Transcendent Kingdom by Yaa Gyasi: A review
I have not read Yaa Gyasi's first novel, Homegoing, but after reading this, her second, I certainly intend to.
The main character in this book is called Gifty and she shares some biographical information with her creator. Both are children of Ghanaian immigrants to the United States and both grew up in Huntsville, Alabama. It is not clear if any of the other parts of Gifty align with the author's own but any character created by a writer must be informed to some extent by that writer's life experiences.
Gifty is a brilliant neuroscience graduate student at Stanford. The focus of her research is a study of reward-seeking behavior in mice. Her choice of subject was suggested by her obsession with her brother Nana's struggle with opioids and his subsequent death as a result of that addiction. Her mother's response to her son's struggle and death was to sink into an almost catatonic state of depression. She finally leaves Huntsville, where she has little support, to stay with her daughter at Stanford. Her depression continues and she spends most of her time in bed with her face turned toward the wall.
The one bit of support that the mother had in Huntsville was from the Church of God that she attended. When she first came to Huntsville, she did not understand that she might need to search for a Black church, so the church that she chose had a White congregation and pastor. Hers was the only Black family there. One wonders how her life might have been different if she had found a Black church to attend. When her son fell victim to addiction after a doctor had prescribed OxyContin for a basketball injury, the church members were unsurprised because "their kind does seem to have a taste for drugs." But she stuck with that church through the years and the pastor at least did provide some care and concern for her. Even after she moved to California, Gifty would contact the pastor to try to help her mother deal with her sadness.
As for Gifty's father, he was out of the picture by then. When Gifty was a small child, he had returned to Ghana for a "visit" from which he never returned. He subsequently divorced his wife and remarried in Ghana. Gifty's mother had raised her two children alone in a strange country.
The book's narrative progresses in an elastic time frame. It stretches back and forth from Gifty's childhood and her brother's death from an overdose to her experience at Harvard and the rest of her elite education and encompasses her mother's own suicidal depressions. The back and forth of the narrative seems to mirror the rhythms of a depressive life, one that is not able to leave behind the shadows of the past.

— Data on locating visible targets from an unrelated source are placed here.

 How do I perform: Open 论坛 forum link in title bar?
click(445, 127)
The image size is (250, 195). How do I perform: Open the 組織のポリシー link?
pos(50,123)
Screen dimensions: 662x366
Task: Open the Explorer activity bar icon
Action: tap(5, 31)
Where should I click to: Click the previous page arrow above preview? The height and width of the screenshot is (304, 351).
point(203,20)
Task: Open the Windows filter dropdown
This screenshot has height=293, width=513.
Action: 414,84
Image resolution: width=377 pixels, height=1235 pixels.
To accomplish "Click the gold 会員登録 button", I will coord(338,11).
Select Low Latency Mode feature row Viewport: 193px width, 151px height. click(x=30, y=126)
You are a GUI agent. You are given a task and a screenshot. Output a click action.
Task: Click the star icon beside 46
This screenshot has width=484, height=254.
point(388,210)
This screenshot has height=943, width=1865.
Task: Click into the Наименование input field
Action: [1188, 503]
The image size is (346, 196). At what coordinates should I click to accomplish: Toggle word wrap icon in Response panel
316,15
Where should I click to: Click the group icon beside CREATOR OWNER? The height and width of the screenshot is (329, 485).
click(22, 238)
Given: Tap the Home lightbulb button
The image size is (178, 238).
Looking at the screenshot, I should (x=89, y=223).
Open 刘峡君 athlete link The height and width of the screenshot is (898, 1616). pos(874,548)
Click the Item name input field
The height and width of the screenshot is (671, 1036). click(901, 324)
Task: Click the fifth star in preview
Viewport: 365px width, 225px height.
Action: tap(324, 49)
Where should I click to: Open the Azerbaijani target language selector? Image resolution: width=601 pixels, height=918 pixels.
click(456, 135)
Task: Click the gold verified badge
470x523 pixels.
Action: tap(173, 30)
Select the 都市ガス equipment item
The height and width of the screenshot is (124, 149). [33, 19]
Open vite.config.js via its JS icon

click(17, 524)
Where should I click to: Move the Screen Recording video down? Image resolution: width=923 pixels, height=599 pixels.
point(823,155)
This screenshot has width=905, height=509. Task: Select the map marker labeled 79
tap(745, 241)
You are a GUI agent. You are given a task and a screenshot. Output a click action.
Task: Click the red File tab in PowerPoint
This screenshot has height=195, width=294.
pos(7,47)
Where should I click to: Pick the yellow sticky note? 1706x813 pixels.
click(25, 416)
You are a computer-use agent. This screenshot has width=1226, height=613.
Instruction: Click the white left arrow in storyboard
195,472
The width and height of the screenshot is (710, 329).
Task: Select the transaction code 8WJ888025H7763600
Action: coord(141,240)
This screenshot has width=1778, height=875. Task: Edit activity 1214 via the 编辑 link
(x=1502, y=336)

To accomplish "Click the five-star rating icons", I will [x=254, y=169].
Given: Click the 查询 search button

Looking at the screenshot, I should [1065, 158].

At one point, Gifty refers to a study of schizophrenics in India, Ghana, and California in which the voices that the subjects heard were found to be quite different. The voices heard by the Indian and Ghanaian subjects were friendly, sometimes belonging to friends or family members. Those heard by Californian subjects were harsh, hate-filled voices of violence and intrusion. The way that mental illness was experienced seemingly differed from one side of the ocean to the other and depended very much on the surrounding culture.
Gifty remains something of an enigma to the reader. Although we know the outlines of her brilliant performance as a student and her drive to understand and possibly find a way to cure addiction, her interpersonal experiences remain a bit vague. We do get to know her best through her interactions with her lab partner, Han, but most of her other relationships and feelings are only seen through a glass darkly. The mother is actually the one who is most richly portrayed. Gifty calls her a "matter-of-fact kind of woman, not a cruel woman, exactly, but something quite close to cruel." She is, in fact, an extremely vulnerable woman who puts on the cloak of stoicism as a defense against the wounds of the world.
The story of Transcendent Kingdom is of two women learning to survive in a hostile environment and of somehow maintaining their primal connection in spite of all that the world throws at them. It is a story that is told brilliantly.